How to clean lab glassware exposed to sea water

Problem:
Sea water contains a large and variable quantity of salts, biological and organic residues. Lab glassware needs to be free of any of these residues to avoid interference in research involving sea water.

Solution:
Sea water would not particularly present challenges beyond the normal array of residues that lab glassware sees in the wide variety of types of lab glassware that Alconox, Inc. laboratory detergents are used to clean. A standard cleaning protocol, see the users manual at the top right hand corner of this web page, will work fine. For typical manual cleaning wash with 1% Alconox or Liquinox in warm water followed by a thorough rinse in water of suitable purity) for standard laboratory cleaning requirements.
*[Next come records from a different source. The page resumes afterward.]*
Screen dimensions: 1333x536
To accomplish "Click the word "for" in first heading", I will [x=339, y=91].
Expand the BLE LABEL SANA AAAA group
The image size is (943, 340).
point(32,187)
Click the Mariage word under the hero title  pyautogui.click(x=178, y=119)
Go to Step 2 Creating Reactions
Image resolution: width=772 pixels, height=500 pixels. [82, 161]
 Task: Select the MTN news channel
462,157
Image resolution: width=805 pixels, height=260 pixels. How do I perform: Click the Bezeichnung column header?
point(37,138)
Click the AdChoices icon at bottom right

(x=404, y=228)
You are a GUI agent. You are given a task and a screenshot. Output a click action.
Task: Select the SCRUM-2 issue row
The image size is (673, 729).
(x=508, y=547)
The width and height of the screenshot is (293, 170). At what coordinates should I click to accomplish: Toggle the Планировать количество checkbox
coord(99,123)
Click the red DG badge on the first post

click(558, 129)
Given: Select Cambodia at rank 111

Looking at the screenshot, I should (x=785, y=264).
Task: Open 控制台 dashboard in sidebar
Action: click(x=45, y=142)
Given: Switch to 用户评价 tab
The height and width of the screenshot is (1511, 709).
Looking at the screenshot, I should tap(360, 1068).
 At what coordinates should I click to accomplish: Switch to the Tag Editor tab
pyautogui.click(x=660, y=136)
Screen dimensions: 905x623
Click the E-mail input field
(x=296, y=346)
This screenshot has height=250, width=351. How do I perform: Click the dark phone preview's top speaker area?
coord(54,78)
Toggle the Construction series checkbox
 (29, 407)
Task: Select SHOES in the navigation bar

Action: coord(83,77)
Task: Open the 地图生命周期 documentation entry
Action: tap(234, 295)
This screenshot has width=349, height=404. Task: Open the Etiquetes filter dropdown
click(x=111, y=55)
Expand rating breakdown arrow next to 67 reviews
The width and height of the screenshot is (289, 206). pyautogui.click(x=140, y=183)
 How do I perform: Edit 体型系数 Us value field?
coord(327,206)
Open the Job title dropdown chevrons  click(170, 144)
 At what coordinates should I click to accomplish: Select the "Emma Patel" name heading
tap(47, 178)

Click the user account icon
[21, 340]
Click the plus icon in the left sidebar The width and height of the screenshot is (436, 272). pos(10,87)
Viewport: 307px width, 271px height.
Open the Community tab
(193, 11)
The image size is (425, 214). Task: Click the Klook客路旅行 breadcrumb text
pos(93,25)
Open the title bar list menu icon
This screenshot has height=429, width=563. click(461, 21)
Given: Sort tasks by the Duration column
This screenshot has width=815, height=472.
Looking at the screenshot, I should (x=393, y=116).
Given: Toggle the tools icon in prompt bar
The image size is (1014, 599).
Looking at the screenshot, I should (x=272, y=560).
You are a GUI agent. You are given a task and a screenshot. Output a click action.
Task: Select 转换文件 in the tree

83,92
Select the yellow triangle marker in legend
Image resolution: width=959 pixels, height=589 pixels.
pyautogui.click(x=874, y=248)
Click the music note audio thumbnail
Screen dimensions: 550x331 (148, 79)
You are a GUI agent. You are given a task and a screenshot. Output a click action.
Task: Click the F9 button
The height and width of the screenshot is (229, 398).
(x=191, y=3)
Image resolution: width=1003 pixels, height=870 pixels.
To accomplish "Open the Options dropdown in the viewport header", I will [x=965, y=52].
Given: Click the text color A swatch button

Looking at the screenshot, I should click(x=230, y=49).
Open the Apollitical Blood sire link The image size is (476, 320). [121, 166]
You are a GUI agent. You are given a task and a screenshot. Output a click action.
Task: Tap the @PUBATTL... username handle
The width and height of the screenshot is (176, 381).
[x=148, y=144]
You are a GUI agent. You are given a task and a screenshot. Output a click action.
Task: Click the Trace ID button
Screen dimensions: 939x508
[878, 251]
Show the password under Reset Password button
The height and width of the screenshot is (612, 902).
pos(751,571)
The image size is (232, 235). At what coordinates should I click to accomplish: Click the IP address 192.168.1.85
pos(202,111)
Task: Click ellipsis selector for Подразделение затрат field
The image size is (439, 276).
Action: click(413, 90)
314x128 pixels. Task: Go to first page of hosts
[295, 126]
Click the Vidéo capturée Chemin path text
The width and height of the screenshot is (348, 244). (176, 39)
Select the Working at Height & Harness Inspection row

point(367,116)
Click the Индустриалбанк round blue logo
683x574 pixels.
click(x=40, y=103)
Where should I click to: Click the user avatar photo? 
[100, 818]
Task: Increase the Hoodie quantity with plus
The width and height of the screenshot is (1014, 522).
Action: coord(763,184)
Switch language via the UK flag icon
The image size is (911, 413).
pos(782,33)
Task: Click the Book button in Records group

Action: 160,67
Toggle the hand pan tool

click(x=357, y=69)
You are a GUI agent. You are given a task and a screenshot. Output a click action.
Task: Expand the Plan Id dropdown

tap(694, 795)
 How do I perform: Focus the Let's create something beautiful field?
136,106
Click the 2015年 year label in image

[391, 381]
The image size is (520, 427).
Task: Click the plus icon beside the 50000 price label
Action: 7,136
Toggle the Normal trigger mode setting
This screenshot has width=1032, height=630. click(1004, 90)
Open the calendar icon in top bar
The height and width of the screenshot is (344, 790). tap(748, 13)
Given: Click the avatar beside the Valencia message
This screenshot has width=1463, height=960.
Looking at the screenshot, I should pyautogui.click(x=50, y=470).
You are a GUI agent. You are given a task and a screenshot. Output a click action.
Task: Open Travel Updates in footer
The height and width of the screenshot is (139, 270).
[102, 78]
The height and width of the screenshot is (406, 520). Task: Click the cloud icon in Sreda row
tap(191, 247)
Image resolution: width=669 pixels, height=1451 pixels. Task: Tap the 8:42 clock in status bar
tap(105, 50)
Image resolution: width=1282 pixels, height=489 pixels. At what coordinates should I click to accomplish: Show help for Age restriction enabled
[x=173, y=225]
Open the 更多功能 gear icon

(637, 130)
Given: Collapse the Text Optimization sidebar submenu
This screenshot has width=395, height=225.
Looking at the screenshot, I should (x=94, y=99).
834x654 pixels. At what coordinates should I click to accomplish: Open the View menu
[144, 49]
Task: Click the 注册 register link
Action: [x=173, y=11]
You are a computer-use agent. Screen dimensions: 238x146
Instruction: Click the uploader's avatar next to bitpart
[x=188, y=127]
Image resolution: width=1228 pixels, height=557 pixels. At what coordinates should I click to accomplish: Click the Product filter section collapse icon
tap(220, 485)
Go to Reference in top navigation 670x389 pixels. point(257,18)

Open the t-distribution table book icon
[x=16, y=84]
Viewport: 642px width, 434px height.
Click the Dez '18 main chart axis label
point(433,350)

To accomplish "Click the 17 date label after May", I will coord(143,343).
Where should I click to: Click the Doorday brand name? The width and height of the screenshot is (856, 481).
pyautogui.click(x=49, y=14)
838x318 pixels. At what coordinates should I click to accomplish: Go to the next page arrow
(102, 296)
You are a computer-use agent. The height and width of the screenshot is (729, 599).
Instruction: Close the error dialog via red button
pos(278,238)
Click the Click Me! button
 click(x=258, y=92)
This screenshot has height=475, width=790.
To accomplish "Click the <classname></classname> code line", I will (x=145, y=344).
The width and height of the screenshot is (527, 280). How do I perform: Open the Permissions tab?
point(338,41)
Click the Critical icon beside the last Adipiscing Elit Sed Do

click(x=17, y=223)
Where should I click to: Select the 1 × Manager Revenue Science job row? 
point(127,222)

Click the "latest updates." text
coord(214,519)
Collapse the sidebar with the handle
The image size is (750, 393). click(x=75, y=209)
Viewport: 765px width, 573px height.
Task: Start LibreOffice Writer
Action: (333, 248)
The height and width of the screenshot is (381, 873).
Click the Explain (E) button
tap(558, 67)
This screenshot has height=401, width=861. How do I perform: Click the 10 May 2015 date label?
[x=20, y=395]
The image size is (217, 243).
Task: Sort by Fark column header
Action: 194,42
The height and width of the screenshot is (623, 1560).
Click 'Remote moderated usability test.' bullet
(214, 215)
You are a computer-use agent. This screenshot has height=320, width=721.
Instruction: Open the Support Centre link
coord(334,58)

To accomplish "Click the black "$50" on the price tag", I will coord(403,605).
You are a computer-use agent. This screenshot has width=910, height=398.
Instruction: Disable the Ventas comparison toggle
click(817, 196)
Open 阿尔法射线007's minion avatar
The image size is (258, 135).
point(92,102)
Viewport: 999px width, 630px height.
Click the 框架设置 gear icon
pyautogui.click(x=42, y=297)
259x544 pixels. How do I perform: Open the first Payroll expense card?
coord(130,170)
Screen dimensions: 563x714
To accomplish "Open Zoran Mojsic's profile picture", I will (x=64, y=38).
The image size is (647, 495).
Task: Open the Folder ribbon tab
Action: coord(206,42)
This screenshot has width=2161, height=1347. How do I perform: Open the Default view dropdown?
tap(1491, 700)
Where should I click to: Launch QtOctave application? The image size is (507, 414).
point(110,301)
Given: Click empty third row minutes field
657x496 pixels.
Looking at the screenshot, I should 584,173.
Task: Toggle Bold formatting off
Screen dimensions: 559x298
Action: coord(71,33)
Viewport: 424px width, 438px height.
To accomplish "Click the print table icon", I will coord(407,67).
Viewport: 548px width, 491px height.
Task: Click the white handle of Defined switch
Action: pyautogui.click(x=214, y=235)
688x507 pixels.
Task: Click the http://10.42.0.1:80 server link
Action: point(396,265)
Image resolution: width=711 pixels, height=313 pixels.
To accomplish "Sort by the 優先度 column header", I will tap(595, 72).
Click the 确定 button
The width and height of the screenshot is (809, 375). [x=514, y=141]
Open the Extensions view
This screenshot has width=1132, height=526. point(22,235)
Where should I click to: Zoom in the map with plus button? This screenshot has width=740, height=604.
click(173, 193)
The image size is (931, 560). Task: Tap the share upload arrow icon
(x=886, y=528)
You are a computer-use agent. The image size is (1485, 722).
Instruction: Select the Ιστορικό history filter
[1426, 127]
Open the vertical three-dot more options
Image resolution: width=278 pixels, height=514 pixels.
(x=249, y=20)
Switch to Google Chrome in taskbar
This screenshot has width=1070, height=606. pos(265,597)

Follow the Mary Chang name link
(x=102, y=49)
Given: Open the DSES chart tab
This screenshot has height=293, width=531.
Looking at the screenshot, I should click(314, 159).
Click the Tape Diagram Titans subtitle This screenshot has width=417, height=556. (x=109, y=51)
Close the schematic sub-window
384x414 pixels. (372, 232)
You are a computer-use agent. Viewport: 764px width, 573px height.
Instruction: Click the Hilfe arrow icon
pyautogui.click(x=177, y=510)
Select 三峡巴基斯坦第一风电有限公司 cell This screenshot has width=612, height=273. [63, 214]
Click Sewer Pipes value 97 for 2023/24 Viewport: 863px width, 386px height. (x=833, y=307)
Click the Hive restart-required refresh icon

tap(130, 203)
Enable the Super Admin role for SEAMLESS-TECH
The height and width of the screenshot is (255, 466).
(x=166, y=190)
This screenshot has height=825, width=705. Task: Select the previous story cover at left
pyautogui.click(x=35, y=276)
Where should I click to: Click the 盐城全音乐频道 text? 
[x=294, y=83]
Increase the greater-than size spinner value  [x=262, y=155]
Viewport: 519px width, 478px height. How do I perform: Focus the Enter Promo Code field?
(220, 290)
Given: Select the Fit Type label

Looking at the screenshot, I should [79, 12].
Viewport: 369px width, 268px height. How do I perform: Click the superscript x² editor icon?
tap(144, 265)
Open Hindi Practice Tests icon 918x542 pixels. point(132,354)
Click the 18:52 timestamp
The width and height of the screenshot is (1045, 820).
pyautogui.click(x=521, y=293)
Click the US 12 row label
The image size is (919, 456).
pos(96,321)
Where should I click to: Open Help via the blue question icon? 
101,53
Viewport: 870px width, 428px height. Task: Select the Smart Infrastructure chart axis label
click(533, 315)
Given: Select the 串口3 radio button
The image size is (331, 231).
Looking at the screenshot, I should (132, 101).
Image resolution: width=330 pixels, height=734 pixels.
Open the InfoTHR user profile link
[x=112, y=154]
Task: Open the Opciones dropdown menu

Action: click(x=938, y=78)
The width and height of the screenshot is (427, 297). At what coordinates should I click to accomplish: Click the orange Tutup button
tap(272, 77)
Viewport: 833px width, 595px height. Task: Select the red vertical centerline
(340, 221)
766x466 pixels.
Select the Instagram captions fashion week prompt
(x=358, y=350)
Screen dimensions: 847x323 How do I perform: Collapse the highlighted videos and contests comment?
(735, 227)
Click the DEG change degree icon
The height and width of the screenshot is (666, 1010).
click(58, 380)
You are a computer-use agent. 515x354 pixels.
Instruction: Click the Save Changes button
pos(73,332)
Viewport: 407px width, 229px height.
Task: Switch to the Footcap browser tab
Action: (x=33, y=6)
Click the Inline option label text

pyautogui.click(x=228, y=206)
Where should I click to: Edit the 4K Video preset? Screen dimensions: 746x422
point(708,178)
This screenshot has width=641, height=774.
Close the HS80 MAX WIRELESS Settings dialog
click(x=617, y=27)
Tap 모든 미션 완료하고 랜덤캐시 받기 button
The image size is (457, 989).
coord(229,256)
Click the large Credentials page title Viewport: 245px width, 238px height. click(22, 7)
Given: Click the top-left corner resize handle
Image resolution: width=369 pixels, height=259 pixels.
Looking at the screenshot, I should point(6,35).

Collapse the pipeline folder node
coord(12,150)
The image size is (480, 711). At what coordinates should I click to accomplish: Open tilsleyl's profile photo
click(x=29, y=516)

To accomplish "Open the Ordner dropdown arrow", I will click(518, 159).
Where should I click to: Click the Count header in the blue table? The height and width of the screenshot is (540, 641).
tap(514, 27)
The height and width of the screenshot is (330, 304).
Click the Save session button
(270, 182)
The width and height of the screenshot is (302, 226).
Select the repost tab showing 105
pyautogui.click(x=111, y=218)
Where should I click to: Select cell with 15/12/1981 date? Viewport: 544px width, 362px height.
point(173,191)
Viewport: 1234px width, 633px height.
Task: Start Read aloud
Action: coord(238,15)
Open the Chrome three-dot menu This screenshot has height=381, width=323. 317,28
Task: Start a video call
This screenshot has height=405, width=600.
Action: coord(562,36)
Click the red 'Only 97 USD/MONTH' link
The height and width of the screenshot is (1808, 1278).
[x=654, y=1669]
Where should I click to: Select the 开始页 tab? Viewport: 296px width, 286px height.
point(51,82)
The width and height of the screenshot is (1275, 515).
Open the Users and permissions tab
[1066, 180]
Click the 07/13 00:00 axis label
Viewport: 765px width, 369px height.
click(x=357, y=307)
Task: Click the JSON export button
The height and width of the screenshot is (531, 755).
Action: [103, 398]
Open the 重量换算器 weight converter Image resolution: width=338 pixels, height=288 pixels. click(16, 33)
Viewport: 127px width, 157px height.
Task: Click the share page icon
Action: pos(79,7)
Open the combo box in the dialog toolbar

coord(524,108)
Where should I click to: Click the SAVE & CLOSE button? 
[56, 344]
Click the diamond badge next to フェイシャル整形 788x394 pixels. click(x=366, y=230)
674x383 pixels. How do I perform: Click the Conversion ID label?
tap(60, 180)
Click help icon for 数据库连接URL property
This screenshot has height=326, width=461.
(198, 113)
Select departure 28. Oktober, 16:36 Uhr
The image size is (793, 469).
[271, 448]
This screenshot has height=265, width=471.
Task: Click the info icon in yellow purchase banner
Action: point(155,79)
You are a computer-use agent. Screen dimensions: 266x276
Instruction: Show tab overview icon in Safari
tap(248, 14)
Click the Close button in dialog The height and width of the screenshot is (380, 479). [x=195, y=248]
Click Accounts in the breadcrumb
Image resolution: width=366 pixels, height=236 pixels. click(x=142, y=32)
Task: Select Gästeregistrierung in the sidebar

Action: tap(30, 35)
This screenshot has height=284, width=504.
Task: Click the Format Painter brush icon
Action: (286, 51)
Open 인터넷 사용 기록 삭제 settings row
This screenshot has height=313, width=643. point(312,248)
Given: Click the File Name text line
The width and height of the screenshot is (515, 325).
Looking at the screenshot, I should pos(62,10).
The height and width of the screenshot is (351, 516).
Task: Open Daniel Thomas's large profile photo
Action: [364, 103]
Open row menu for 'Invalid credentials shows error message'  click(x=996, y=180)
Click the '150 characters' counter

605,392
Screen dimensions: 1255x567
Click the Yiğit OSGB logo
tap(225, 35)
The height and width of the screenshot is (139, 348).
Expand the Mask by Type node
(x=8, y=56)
If you are doing some extremely sensitive analytical procedure with the glassware (beyond ppm analytical detections), then you will want to pay particular attention to your rinsing technique and the quality of your rinse water. In general use deionized water for inorganic analysis rinsing and distilled water for organic analysis rinsing. Carbon filtered or reverse osmosis water can be used in place of distilled water typically. Rinse more than the standard three time rinse for more critical analytical glassware. In the event of glassware used for extreme low level inorganic analysis, an intermediate acid wash step after cleaning with the Alconox or Liquinox will improve cleaning. For manual cleaning use a warm 2% Citranox for the acid cleaning step prior to the final thorough rinse.